• Provided records
^^^^^^^^^^^^^^^^
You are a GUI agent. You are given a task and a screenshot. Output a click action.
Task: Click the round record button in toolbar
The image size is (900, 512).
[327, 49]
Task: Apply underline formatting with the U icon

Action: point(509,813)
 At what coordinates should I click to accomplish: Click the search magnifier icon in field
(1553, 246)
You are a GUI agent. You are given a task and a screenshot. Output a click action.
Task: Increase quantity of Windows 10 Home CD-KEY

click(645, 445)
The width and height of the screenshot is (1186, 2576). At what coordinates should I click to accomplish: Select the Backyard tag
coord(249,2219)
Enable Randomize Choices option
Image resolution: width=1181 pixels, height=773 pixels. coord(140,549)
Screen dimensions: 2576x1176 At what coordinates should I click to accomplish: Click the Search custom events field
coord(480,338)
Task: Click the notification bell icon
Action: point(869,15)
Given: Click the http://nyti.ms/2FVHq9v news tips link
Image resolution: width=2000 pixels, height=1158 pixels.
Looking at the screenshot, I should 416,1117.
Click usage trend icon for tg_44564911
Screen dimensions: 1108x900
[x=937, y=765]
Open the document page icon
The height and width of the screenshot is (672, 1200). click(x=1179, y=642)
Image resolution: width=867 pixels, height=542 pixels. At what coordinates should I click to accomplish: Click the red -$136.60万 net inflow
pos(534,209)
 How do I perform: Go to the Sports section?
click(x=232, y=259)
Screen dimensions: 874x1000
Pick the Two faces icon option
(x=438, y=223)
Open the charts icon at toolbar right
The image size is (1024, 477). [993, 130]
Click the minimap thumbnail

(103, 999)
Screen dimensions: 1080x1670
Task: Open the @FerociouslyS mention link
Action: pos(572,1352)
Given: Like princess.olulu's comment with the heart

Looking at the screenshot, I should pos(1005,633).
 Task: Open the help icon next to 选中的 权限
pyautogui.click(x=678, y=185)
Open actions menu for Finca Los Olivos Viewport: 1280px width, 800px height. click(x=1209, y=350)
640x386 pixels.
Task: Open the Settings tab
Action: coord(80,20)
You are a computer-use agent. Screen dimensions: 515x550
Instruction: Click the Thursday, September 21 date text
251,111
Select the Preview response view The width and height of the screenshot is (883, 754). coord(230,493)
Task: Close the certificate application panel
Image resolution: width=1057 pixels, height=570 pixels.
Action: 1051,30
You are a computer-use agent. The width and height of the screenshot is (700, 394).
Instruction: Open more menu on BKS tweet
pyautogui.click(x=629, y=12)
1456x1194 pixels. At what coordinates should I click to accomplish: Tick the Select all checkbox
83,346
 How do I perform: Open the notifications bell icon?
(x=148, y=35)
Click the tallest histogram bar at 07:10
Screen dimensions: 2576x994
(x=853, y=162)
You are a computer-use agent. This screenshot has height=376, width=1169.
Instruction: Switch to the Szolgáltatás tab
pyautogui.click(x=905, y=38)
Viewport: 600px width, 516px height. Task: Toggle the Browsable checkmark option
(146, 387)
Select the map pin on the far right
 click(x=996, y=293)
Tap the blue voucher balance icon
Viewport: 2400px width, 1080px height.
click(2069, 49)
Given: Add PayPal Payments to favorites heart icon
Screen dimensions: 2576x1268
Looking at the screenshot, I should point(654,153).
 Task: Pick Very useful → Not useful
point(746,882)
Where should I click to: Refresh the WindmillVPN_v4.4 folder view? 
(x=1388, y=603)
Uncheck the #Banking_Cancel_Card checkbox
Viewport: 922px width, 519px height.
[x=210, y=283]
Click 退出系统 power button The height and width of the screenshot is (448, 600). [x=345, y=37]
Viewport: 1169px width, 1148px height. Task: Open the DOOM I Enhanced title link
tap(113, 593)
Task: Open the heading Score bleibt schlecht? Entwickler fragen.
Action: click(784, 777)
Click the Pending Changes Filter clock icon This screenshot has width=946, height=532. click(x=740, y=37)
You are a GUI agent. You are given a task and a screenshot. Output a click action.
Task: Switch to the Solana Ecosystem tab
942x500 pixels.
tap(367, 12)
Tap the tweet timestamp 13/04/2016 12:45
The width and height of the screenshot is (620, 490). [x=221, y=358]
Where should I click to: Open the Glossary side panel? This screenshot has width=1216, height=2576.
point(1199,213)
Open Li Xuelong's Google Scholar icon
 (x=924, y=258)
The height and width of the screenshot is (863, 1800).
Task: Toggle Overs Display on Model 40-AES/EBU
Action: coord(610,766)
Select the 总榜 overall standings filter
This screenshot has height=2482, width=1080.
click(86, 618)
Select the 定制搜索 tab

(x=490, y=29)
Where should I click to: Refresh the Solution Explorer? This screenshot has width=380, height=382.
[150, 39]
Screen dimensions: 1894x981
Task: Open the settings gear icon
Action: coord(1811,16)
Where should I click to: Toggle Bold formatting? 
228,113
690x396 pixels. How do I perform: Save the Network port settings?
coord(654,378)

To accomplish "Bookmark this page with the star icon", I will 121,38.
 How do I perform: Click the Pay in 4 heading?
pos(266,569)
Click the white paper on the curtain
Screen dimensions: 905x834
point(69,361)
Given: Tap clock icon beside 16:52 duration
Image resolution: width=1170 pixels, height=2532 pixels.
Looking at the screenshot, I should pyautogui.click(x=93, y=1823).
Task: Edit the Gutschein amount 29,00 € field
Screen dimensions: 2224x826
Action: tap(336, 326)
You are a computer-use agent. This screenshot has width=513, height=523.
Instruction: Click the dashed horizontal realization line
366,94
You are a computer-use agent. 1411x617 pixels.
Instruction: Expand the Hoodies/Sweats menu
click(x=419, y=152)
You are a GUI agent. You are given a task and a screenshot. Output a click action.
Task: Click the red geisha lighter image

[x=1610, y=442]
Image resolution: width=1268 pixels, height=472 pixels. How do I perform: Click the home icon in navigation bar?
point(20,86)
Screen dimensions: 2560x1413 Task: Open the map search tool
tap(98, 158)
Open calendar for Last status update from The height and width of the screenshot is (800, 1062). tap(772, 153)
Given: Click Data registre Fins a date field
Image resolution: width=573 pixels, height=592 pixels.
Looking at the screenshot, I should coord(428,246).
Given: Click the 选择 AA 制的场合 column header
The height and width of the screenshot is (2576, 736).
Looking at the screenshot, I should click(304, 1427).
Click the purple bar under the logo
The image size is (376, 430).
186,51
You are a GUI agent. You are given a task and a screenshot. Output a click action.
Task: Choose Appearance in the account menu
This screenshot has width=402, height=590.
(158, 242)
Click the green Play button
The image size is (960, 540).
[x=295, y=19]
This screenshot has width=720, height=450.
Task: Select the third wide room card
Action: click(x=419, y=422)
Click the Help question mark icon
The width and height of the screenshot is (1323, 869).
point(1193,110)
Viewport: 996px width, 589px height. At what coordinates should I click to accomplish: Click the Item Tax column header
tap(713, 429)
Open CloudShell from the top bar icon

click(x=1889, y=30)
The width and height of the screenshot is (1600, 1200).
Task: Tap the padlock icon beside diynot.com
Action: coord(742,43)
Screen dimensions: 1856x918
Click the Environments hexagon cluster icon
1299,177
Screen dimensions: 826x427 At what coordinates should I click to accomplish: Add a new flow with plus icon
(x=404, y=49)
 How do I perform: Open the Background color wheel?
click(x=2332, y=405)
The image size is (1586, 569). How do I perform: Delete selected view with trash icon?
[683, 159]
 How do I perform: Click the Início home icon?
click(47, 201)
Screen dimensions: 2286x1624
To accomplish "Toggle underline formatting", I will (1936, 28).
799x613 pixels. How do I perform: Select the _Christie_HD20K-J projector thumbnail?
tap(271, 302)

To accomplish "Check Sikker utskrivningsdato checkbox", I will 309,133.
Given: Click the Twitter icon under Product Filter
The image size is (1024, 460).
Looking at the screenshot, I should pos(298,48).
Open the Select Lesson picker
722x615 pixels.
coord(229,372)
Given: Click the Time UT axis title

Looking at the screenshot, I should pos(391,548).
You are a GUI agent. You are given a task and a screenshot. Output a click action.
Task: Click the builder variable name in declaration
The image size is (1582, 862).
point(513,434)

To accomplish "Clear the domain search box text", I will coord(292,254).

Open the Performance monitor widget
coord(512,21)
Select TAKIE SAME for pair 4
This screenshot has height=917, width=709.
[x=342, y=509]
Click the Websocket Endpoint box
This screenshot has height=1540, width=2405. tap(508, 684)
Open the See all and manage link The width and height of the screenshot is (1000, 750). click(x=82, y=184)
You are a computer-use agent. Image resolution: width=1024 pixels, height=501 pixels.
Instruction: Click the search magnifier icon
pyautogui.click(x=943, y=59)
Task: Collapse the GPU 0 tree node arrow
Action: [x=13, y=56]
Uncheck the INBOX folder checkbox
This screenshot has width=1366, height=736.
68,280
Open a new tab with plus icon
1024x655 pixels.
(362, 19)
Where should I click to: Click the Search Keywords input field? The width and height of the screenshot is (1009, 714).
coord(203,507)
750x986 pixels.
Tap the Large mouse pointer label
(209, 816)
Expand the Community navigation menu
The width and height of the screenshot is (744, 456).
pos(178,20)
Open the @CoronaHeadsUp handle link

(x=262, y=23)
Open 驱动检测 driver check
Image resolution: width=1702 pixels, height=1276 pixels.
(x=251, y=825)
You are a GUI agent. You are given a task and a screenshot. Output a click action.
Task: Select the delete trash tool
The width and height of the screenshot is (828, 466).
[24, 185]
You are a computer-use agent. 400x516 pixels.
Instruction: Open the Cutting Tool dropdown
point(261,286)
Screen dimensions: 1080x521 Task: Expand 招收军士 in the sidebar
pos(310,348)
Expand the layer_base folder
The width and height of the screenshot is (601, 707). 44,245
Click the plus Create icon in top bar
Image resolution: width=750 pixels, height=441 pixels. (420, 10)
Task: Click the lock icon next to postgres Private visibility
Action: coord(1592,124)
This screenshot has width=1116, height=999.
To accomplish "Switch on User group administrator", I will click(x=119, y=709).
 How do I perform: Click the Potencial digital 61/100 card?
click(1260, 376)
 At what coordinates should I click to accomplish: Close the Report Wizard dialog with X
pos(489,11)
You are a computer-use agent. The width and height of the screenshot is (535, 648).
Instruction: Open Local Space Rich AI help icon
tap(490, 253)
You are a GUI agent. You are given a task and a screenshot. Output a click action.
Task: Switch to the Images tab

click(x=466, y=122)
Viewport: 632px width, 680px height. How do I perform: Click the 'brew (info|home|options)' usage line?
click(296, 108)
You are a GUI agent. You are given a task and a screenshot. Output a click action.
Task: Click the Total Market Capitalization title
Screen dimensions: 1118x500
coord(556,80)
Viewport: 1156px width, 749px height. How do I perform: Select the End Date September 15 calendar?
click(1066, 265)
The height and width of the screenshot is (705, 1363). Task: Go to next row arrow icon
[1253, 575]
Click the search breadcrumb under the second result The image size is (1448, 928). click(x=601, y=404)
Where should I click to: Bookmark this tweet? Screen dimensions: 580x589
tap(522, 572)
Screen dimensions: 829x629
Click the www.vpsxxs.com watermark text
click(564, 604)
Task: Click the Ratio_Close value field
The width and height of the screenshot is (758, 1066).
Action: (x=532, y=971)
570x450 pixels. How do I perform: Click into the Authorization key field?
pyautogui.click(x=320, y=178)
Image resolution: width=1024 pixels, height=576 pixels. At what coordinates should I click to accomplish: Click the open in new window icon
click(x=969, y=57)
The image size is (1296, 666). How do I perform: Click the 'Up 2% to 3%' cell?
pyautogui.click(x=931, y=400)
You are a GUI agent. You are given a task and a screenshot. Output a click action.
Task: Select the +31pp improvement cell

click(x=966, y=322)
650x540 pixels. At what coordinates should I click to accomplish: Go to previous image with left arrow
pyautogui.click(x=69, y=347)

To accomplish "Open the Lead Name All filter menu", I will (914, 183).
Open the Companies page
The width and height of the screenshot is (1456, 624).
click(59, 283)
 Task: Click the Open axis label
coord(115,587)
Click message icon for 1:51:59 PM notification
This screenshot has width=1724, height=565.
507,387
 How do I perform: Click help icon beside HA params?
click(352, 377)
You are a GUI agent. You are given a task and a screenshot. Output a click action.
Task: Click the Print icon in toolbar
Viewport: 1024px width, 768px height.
^^^^^^^^^^^^^^^^
• Aim of the exercise
Reproduce, as a numbered list with blank lines omitted, the lines of the material above starting at the line containing "Screen dimensions: 2576x1176" and ending at the line containing "Action: point(869,15)", with both of those lines included.

• Result
1. Screen dimensions: 2576x1176 At what coordinates should I click to accomplish: Click the Search custom events field
2. coord(480,338)
3. Task: Click the notification bell icon
4. Action: point(869,15)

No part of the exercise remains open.